* begin DOCUMENT TEXT *
Three Strong Women () is a 2009 novel by the French writer Marie NDiaye. It won the 2009 Prix Goncourt, France's most prestigious literary award. The English translation by John Fletcher was published in April 2012 in the UK by MacLehose Press, and in August 2012 by Knopf in the USA.

According to the description by Maya Jaggi in The Guardian: "Moving mainly between France and Senegal, this novel explores survival, inheritance and the feared repetition of history – within families, as between peoples. Its three heroines have an unassailable sense of their own self-worth, while their psychological battles have an almost mythic resonance."

Summary

The novel is composed of three accounts and is a history of three women, Norah, Fanta and Khady, who reject humiliation and embrace life. The unifying theme is that they are  threatened or abandoned by men.

The first story is inspired in part by Ndiaye's own life, and is built around the departure of a Senegalese father from France, taking with him his only son Sony, and abandoning his wife and daughters (Ndiaye's Senegalese father left when she was a year old, in a similar way). One daughter, Norah, now married and with children of her own, is working as a lawyer in Paris. She is summoned to Dakar by her absent father, supposedly a successful businessman. On arrival, she discovers her brother Sony is in prison for the alleged murder of his stepmother, and the father — whom she still fears and dislikes — wants her to defend him in court. He is now broke. Sony then alleges from prison that his father was actually the murderer, leaving Norah to challenge her father...but the account ends there.
* end DOCUMENT TEXT *
**EXERCISE TASK 1**
According to the article on Three Strong Women, who translated the novel into English?
**EXERCISE TASK 2**
Write the next part of the article on Three Strong Women, picking up after its last sentence.
The data comes from an unrelated source.
* begin DATASET EXTRACT *
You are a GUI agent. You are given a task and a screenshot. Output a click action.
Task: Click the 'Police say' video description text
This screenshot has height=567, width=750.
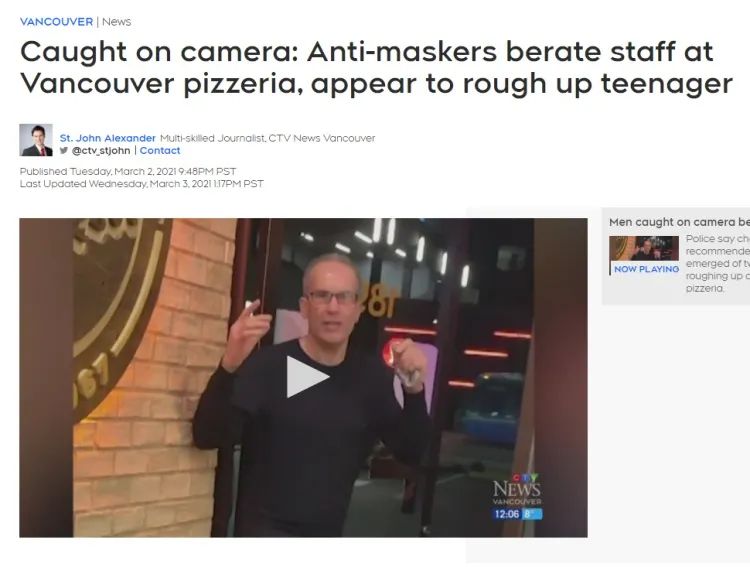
* end DATASET EXTRACT *
**TASK RESULT 1**
John Fletcher

**TASK RESULT 2**
The second story takes place in the Gironde in France (where Marie Ndiaye actually owns a house), where Fanta, a teacher, and her academic husband Rudy have a serious argument, and he shouts "go back where you came from". This racist remark has repercussions for their relationship. An earlier racist incident in their lives, which led to them fleeing Senegal where he had been teaching in the International School, is revealed. The theme is of patriarchal control, and a life unravelling — as in the first story, control over children is an issue.

The third part returns to a maid, Khady Demba, working in Norah's father's house in Dakar. Despite getting "a minuscule helping of the good things in life" she is nourished by determination, and memories of a caring grandmother. Khady is later widowed and abandoned, and arrives in France after an arduous journey as a traumatized, clandestine migrant. She knows only Fanta, a distant cousin. The weak man in this tale is a lover who abandons her.

Awards and honours
2009 Prix Goncourt, winner.
2014 International Dublin Literary Award, one of eight finalists, for the English translation.

See also
 2009 in literature
 Contemporary French literature

References

External links
 Maya Jaggi, "Three Strong Women by Marie NDiaye – review", The Guardian, 6 July 2012.
 Fernanda Eberstadt, "Hopes Spring Eternal - ‘Three Strong Women,’ by Marie NDiaye" (review), The New York Times, 10 August 2012.
 Jessa Crispin, "Marie NDiaye: 'Three Strong Women'" (review), in Kirkus, 4 September 2012.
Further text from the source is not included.